Le principe déjà inscrit dans la précédente convention additionnelle du 29 octobre 1897 de la frappe des contingents de monnaies divisionnaires au moyen de la refonte d’écus de 5 francs est admis sans restriction par la France et par la Belgique.  Des dérogations à ce principe sont consenties à l’égard des trois autres États de l’Union, qui ont frappé des quantités relativement restreintes d’écus.  Alors en effet que, déduction faite des refontes officielles, les émissions d’écus de l’Italie, de la Grèce et de la Suisse se sont élevées respectivement à 539,591,770, 15,462,865 et 10,630,000 francs, celle de la France et de la Belgique atteignent les chiffres de 4,940,049,585 et de 482,676,045 francs ([1]).

L’Italie obtient la faculté de fabriquer avec des lingots le tiers de ses frappes annuelles de monnaies divisionnaires jusqu’au jour où elles représenteront 12 francs par habitant.  Le surplus sera exclusivement frappé avec des écus italiens.  En outre, l’Italie est autorisée à procéder à la refrappe des écus de 5 francs émis par les anciens États qui la composaient et ayant actuellement cours légal dans le royaume, mais à charge d’opérer à ses frais le retrait des pièces à refondre.  Ces anciennes frappes se sont élevées à la somme de 179 millions.  Les existences actuelles sont très inférieures à ce chiffre.

L’arrangement monétaire du 15 novembre 1893 qui a nationalisé les monnaies divisionnaires d’Italie demeure applicable.  Les nouveaux contingents ne seront pas admis dans les caisses publiques des autres États de l’Union.

La Grèce est autorisée à utiliser dans de larges limites des lingots pour la fabrication de ses contingents.  Comme celles de l’Italie, ses monnaies divisionnaires seront nationalisées.

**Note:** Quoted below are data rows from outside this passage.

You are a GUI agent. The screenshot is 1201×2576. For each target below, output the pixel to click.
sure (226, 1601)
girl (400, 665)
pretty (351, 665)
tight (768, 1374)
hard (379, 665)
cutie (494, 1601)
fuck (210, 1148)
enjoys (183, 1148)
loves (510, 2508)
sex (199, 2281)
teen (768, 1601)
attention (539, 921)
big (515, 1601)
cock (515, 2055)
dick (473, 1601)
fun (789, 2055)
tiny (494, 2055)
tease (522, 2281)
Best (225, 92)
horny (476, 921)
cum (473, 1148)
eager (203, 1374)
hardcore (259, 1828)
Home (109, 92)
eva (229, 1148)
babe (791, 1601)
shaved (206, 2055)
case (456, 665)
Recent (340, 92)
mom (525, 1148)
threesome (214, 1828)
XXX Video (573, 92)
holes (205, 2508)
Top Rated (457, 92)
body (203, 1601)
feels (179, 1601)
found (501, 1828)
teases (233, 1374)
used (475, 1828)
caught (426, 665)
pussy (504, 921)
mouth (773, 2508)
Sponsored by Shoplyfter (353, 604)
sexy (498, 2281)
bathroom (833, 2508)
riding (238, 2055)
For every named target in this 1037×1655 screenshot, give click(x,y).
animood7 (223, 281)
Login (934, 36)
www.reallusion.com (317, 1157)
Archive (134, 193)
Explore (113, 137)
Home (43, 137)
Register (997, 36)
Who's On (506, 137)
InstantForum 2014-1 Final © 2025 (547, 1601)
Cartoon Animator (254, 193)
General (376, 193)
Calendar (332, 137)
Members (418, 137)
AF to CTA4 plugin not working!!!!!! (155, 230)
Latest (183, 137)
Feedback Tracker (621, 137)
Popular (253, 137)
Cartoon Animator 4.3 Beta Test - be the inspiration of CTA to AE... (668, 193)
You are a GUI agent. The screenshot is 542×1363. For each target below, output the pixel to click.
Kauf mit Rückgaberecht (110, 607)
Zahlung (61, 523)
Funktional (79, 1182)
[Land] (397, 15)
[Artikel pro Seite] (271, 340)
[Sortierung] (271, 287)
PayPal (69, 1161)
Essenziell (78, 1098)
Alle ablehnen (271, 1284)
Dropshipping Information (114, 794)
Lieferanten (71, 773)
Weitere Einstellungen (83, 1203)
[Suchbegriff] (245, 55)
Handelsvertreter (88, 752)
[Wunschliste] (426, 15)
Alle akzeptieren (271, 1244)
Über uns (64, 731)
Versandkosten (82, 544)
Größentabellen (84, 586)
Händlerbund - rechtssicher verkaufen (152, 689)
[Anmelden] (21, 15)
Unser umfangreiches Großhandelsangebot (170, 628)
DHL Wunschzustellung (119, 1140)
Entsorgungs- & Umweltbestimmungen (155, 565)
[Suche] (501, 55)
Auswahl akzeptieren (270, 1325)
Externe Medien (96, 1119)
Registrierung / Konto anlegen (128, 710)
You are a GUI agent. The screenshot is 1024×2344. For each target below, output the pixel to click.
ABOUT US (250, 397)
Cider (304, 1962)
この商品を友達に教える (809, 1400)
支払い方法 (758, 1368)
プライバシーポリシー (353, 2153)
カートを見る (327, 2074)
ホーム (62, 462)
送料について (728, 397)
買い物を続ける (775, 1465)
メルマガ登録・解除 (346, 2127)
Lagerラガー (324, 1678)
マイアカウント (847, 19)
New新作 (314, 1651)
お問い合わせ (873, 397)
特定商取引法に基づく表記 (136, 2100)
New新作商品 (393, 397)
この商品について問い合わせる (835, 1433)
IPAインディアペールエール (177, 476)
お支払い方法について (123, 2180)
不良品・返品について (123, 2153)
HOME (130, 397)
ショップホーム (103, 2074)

Les clauses de la Convention stipulent les modes du retrait des monnaies divisionnaires grecques de la circulation des autres États.  Le gouvernement hellénique s’engage également à opérer le retrait total des billets de 1 et de 2 drachmes qu’il a émis.

La Suisse est autorisée, comme elle l’a été précédemment par les Conventions du 29 octobre 1897
et du 15 novembre 1902, à utiliser exclusivement des lingots pour les frappes de ses monnaies.  En tenant compte des contingents qui lui ont été accordés précédemment, ses nouvelles frappes s’élèveront seulement à la somme de 17,600,000 francs.

Les États contractants verseront à un fonds de réserve destiné à l’entretien de la circulation monétaire le bénéfice pouvant résulter des frappes.

La Convention tient compte pour le calcul des contingents attribués à la France et à la Belgique de la population de leurs colonies.  Pour les possessions africaines de la France, y compris l’Algérie et l’île de Madagascar, cette population est, au point de vue monétaire, évaluée à 20 millions, et pour la colonie belge du Congo, à 10 millions.  Ces chiffres pourront être modifiés de commun accord par correspondance diplomatique.

La population de la Belgique métropolitaine étant évaluée par la Convention à 7,300,000 habitants, son contingent actuel calculé sur la base de 16 francs par tête s’élève donc à 276,800,000 francs.  Les frappes effectuées jusqu’aujourd’hui à concurrence de 46,800,000 francs sont à déduire de cette somme.  À raison de fr. 0.60 par habitant, le Gouvernement aura la faculté d’émettre chaque année une somme de 10,380,000 francs en monnaies divisionnaires au moyen de la refonte d’écus belges de cinq francs.

L’entrée du Congo dans l’Union Latine implique le retrait des monnaies spéciales d’argent émises par l’État Indépendant; elles représentent une somme de 1,900,000 francs, dont 990,000 francs en écus de 5 francs et 910,000 francs en monnaies divisionnaires.

Le Gouvernement, voulant éviter à la Colonie le préjudice qu’aurait entraîné le retrait pur et simple de ces monnaies, a demandé et obtenu l’insertion dans la Convention d’une clause permettant de les utiliser pour les frappes de monnaies divisionnaires à l’effigie belge.

L’entrée en vigueur de la Convention est fixée au 1er avril 1909.

Le Gouvernement du Roi a l’honneur, Messieurs, de soumettre à votre examen le projet de loi destiné à approuver la Convention signée à Paris le 4 novembre 1908.



[1]  Il y a lieu de remarquer que les quantités réellement existantes d’écus sont très inférieures à ces sommes, spécialement en ce qui concerne la France.  Les plus anciennes émissions ont, en majeure partie, disparu.